═══ MATERIAL FOR THIS EXERCISE ═══

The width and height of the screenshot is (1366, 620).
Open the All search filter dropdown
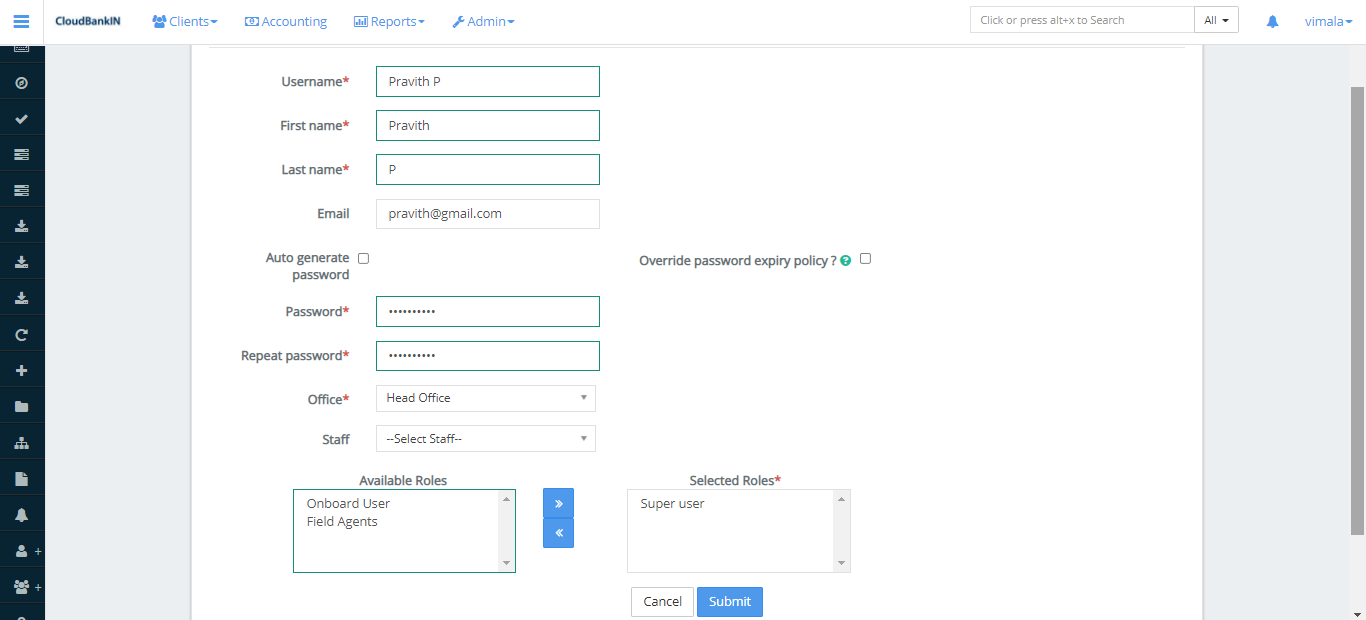pyautogui.click(x=1216, y=18)
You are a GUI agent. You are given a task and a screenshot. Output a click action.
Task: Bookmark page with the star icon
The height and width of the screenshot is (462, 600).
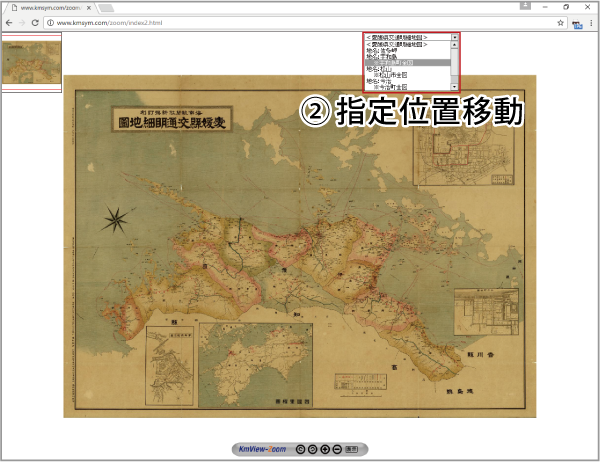(561, 22)
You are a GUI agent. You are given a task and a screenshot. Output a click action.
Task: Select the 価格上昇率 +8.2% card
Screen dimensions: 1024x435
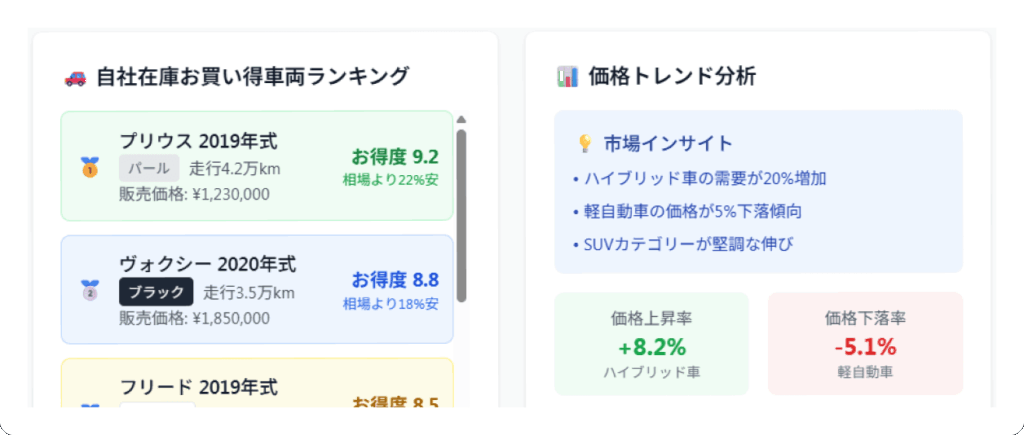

═══

- TASK STATEMENT
Transcribe the span of lines that runs from the line with "The height and" to the end of the data, both ends included, exactly, with nothing else and no pictures.

- ANSWER BELOW
The height and width of the screenshot is (462, 600).
(561, 22)
You are a GUI agent. You are given a task and a screenshot. Output a click action.
Task: Select the 価格上昇率 +8.2% card
Screen dimensions: 1024x435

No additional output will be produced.